同一个cluster中,第一次启动的Patroni实例会作为leader运行,并初始创建PostgreSQL实例和用户。后续节点初次启动时从leader节点克隆数据

查看cn集群状态

[root@citus_cn1 ~]# patronictl -c /etc/patroni.yml list
+ Cluster: cn (6948307582909233673) --------+----+-----------+
| Member | Host         | Role    | State   | TL | Lag in MB |
+--------+--------------+---------+---------+----+-----------+
| pg1    | 10.10.10.130 | Leader  | running |  1 |           |
| pg2    | 10.10.10.131 | Replica | running |  1 |       0.0 |

查看group1集群状态

[root@citus_worker_g1_1 ~]# patronictl -c /etc/patroni.yml list
+ Cluster: group1 (6948309235166960069) ----+----+-----------+
| Member | Host         | Role    | State   | TL | Lag in MB |
+--------+--------------+---------+---------+----+-----------+
| pg3    | 10.10.10.132 | Leader  | running |  1 |           |
| pg4    | 10.10.10.133 | Replica | running |  1 |       0.0 |
+--------+--------------+---------+---------+----+-----------+

查看group2集群状态

[root@citus_worker_g2_1 ~]# patronictl -c /etc/patroni.yml list
+ Cluster: group2 (6948309256362359238) ----+----+-----------+
| Member | Host         | Role    | State   | TL | Lag in MB |
+--------+--------------+---------+---------+----+-----------+
| pg5    | 10.10.10.134 | Leader  | running |  1 |           |
| pg6    | 10.10.10.135 | Replica | running |  1 |       0.0 |
+--------+--------------+---------+---------+----+-----------+

查看group3集群状态

[root@citus_worker_g3_1 ~]# patronictl -c /etc/patroni.yml list                            
+ Cluster: group3 (6948309268683684299) ----+----+-----------+
| Member | Host         | Role    | State   | TL | Lag in MB |
+--------+--------------+---------+---------+----+-----------+
| pg7    | 10.10.10.136 | Leader  | running |  1 |           |
| pg8    | 10.10.10.137 | Replica | running |  1 |       0.0 |

为了方便日常操作,设置全局环境变量PATRONICTL_CONFIG_FILE

echo 'export PATRONICTL_CONFIG_FILE=/etc/patroni.yml' >/etc/profile.d/patroni.sh

添加以下环境变量到~postgres/.bash_profile

cat << EOF >> ~postgres/.bash_profile
export PGDATA=/pgsql/data
export PATH=/usr/pgsql-12/bin:\$PATH
EOF

设置 postgres 用户拥有sudoer权限

echo 'postgres        ALL=(ALL)       NOPASSWD: ALL'> /etc/sudoers.d/postgres

配置 Citus

此次我们通过vip的方案来实现读写分离场景。

### 数据行

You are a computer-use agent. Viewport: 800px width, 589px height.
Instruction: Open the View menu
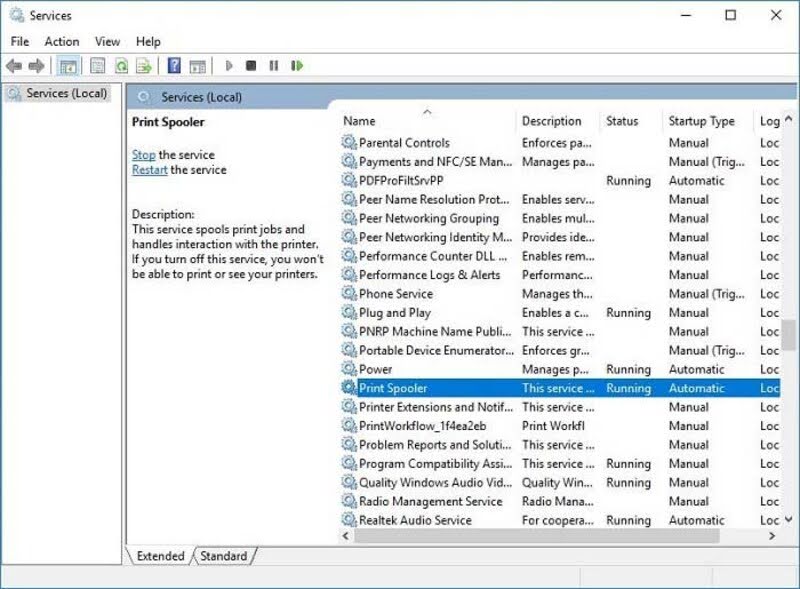(107, 41)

### 题目要求
根据页面文本,group1集群中角色为Leader的成员叫什么?它的主机地址是多少? 上述数据行与页面文本没有关联。

### 本题解答
pg3,主机地址为10.10.10.132。